After plugging the numbers in various wab pages and programs, I came up with the following: The RPM is incresed about 0.15% to 0.30% at partial throttle. I checked only the lower 1/2 of throttle range since measurement accuracy was too low for the top half.
The RPM increase is very ( or is it fairly) small, but the result gets slightly better when the thrust vs rpm formula is used. I looked up the propeller used ( 6030 GWS copy ) and it's thrust (g) = 6.3e-007*(RPM^2.1) .
After some juggling the thrust percentages work out to approximately double: 0.24 to 0.67% . Note this includes errors so the real answer is probably about 0.3 - 0.5% increase. This hardly justifies the addition of a capacitor where lead size is small, but at least is shows an actual amount of improvement exists.
Calculating optimal capacitor size:
The battery internal resistance and the capacitance form a filter, which I wanted under 4KHz so that it may possibly improve impedance at the ESC. As such the capacitor is proportional to the battery ( and leads) internal resistance as in the formula : C = 1 / ( 2* PI * Rint * frequency )
The frequency chosen is arbitrary since the battery impedance is not known. As such you could use the actual pwm frequency, or a lower value such as PWM/3 for more extreme cases. If capacitor ESR is not low enough compared to the battery internal resistance ( it should be similar to it or lower)

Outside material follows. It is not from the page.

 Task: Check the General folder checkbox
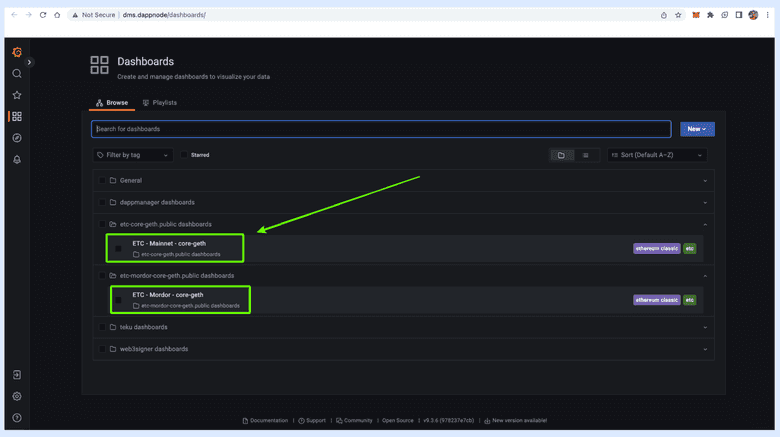tap(102, 181)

using larger capacitance values will not do much, as the ESR will be the limiting factor. If cap ESR is higher then say, 2x battery internal resistance the capacitors will likely not do anything.
Scope comes out:
After all this I wanted to see what actually happens, so I hooked up the scope and looked at the waveforms trying to connect what is happening to where. A look at the (unsteady) motor waveform did not show anything changing. I soon realized I was not going to see a 0.5% change on a scope screen. But I reluctantly connected the probe to the battery, where the capacitor is connected. (not a very good place, really) . I could then see a 80mV sawtooth-like voltage drop reduce to a 50mV drop.

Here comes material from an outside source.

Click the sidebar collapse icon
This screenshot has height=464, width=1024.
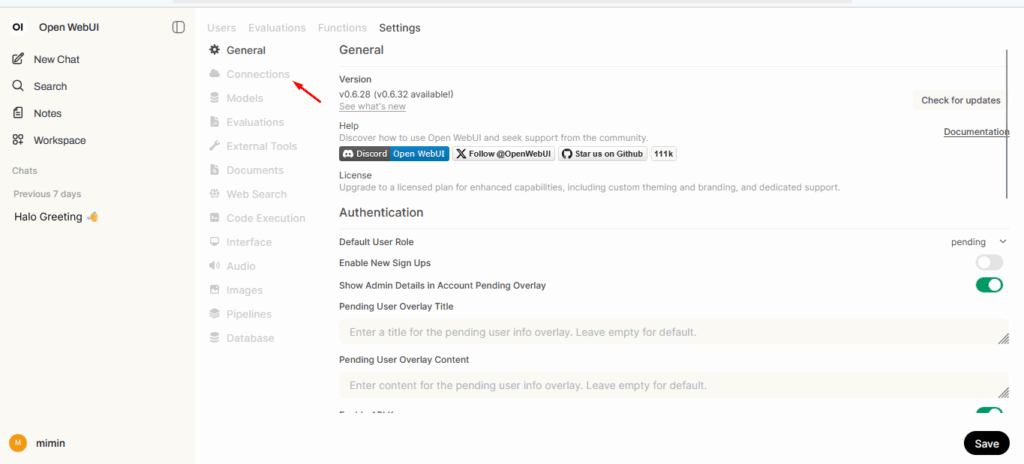178,27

As luck would have it, the change is of the right magnitude, i. e. zero point something percent.
I will accept this result due to the fact this has used up more time then necessary for the potential improvements.
Overall, it looks like the cap provides some more voltage , like I assumed, by reducing the voltage drop. Since the cap has to charge from the battery on the off cycle , it will not do anything at full throttle, where no PWM is used. But, since the cap increasees thrust at partial throttle, it's effect is no different then increasing the throttle manually by 0.5% . As such , in my case the weight and size of the cap is not useful ( in a plane) in exchange for a throttle offset.

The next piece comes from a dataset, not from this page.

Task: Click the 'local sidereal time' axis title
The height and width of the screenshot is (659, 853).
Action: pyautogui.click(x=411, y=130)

This does not account for long leads, where voltage spikes could damage the ESC ( or the cap). It also does not cover reverse current flow (into battery) from regenerative breaking. Such applications do, and could, respectively, benefit form capacitors.
In other applications, where batteries with much lower internal resistance are used, it is hard to believe the capacitor ESR can account for a high enough fraction to make any difference. In such cases good quality, low ESR capacitors could be paralleled together.
It is likely the capacitor/s could help more in aging, higher internal resistance batteries, but, overall, since there is no efficiency improvement, the capacitor can't overcome the bigger problem that, after all, partial throttle is, well , something arbitrary.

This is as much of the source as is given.